At 11:03 PM, Anonymous Anonymous said...

Fantastic, evocative post - and your choice of mp3s is impeccable. My last-day-of-school-ever experience was much the same as yours. No fanfare, I just walked out of the gates, and kept on walking towards whatever was next.

This is my first visit to your blog, but I shall be back.

 
At 6:11 AM, Blogger davyh said...

Lovely pics and post Lee.

Chaps, if you were at school in the 70s you must read 'The Rotter's Club' by Jonathan Coe - it brilliantly evokes the 'drab and grey and brown' world Simon describes...

Blimey though, some of you are Big Boys; I started secondary school in 1976! Don't hit me!!!

 
At 7:20 AM, Blogger ally. said...

i'm going to have those nightmares again now. thanks a bloomin' lot.

 
At 9:06 AM, Blogger londonlee said...

There's a but in 'The Rotters Club' were he says the 70s were a very brown decade which fits my memory exactly. Well, brown as seen on a black and white telly, we didn't get a color one until 1978.

The kids wearing Adidas trainers in these photos would be amazed to know that 25 years later they'd be the height of retro fashion and cost and arm and leg.

 
At 10:45 AM, Blogger rick mcginnis said...

Of course there's one kid with the cropped hair and pegged pants and Doc Martens and surplus flight jacket - the Jam fan in the bunch, obviously. I was that kid. In Canada. Very different context.

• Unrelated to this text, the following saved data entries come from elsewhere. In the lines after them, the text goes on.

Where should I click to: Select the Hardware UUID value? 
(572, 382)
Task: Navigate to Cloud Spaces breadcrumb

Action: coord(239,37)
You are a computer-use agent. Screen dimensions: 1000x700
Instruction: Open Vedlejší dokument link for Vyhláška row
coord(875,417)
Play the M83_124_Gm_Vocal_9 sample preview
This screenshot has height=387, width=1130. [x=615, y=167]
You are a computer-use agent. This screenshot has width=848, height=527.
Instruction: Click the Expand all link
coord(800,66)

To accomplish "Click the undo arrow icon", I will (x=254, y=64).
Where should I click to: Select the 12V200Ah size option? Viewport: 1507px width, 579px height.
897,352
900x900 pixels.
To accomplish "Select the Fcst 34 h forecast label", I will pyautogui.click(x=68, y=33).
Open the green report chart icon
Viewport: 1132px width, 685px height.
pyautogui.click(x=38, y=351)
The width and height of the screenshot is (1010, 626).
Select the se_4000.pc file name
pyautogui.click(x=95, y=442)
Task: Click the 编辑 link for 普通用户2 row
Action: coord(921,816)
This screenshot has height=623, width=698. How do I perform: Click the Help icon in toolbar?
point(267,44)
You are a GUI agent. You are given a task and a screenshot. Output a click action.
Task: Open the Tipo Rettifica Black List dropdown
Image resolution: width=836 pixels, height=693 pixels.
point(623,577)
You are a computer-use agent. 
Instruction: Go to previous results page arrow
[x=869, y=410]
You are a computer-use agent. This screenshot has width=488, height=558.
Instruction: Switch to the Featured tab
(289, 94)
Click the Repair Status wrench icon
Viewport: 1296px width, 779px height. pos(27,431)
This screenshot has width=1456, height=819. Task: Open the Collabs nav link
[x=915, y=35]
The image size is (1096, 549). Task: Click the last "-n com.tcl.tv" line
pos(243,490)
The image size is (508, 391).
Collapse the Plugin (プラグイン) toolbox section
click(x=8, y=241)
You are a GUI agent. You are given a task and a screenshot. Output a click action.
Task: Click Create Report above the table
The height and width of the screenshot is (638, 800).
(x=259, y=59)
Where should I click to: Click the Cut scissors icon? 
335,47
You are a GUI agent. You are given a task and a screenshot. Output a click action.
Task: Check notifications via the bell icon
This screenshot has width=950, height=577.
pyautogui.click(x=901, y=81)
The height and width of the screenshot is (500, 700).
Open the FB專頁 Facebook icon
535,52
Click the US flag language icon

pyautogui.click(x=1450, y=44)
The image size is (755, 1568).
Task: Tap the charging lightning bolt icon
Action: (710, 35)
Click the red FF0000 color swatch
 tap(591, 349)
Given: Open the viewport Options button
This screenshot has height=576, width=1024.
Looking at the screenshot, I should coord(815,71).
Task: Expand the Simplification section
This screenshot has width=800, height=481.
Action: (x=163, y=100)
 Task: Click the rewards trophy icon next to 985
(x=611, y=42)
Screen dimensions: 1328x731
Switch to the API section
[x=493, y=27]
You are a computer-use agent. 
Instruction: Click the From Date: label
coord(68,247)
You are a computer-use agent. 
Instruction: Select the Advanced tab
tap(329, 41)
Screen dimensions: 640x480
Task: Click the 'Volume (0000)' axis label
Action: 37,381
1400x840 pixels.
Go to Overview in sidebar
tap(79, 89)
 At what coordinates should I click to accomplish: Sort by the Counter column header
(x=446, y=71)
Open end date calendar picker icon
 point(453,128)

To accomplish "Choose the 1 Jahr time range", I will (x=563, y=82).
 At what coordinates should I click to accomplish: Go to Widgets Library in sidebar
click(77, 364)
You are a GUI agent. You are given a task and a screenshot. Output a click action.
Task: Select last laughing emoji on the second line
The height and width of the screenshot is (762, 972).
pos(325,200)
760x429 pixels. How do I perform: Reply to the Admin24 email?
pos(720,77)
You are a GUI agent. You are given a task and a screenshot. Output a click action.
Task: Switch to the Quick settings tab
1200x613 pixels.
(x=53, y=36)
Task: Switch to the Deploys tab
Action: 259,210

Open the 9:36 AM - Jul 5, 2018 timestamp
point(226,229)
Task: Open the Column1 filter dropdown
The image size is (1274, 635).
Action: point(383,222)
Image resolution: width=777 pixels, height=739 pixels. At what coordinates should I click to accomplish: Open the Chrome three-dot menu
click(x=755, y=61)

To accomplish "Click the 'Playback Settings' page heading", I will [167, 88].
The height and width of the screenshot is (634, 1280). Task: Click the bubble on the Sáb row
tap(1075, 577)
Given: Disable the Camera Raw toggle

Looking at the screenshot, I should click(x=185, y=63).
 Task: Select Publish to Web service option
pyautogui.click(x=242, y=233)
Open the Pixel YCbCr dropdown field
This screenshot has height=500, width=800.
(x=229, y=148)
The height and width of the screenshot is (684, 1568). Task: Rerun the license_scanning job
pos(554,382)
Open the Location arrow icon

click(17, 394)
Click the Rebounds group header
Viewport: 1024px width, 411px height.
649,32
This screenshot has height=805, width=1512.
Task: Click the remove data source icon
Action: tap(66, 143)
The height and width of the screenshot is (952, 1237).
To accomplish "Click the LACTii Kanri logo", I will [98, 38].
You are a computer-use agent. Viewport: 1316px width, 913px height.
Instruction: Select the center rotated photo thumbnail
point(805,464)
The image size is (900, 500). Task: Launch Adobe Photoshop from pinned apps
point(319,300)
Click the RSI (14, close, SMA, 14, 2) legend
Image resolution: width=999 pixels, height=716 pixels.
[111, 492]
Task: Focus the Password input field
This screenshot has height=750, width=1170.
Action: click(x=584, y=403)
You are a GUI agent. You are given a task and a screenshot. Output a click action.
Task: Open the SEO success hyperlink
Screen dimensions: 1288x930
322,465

I have to agree about the lack of colour in the decade. My '70s memories are almost entirely under overcast skies or lit by greenish fluorescent tubes; it's always just a little bit too cold or damp, the winters are brutal, my boots leak, my pants chafe, the elastic on my socks has gone and there's a little knot of polyester thread in my shirt wearing a red spot on my neck. The '80s, by comparison, were an explosion of colour and style.

Not that I'd live through either again.

 
At 11:28 AM, Blogger Phil said...

I hope you've all been to see Anton Corbijn's film about Ian Curtis/Joy Division - "Control". Shot in black and white, it is end-of-70s grimness at its best!!

 
At 2:19 PM, Blogger Unknown said...

Love these photos.!

I was a "Yank" going to primary school in 1972 in Kent while my family was living in England for the year while my dad was on sabbatical. These photos remind me of that time. I remember fearing some of the teachers and the schoolyard taunts but also remember some good friends who stuck up for me. I still keep in touch with one of them.

 
At 6:21 PM, Anonymous Anonymous said...

Hi! The photos are great - I love the kid with the West Ham bag, look at how proud he is. I just found this blog, I was looking desperately for a mp3 of Simple Minds' 'Changeling' for a friend's mixtape. Alas, you posted it many many months ago.... but I will certainly come back to read you again.
-Stephanie

 
At 6:47 AM, Blogger Dave Edney said...

Hi Lee

Great photos! Incidentally, don't tell me you are a Happy Hammer!!

Not only do you have a great taste in music but you may just support the greatest football team in football history!

Please confirm

Come On You Irons!!!!

 
At 12:58 PM, Blogger londonlee said...

Sorry to tell you I'm a Chelsea supporter.

Not sorry at all really. Come on you Blues!

 
At 1:09 PM, Blogger Unknown said...

Great photos. I was brought up 800 miles away at the other end of the country but not so far away culturally (although I mind the 70s being in colour, especially the long hot summers of 76 and 77).

Before punk shook things up I'd lay odds the young guys in the photos were reading much the same authors as myself and ma mates: Richard Allen, Timothy Lea, Peter Cave, Denis Wheatley, Sven Hassel, Edge novels, Judge Dread comics ... all the quality 70s pulp lit!

The 70s pished all over the 80s.

 
At 1:11 PM, Blogger londonlee said...

Don't forget James Herbert, "The Rats" was very popular round my school.

 
At 6:14 AM, Blogger mutikonka said...

I also left the sixth form of our all-boys school in 1980 (though we did let in about three females for A-levels). I'm still not sure whether all boys schools are a good idea, but now my own two boys are going to one ... hope they at least get a leaving ceremony - we got nothing. I don't even have any school photos, and they don't do reunions etc ... is this just a British thing?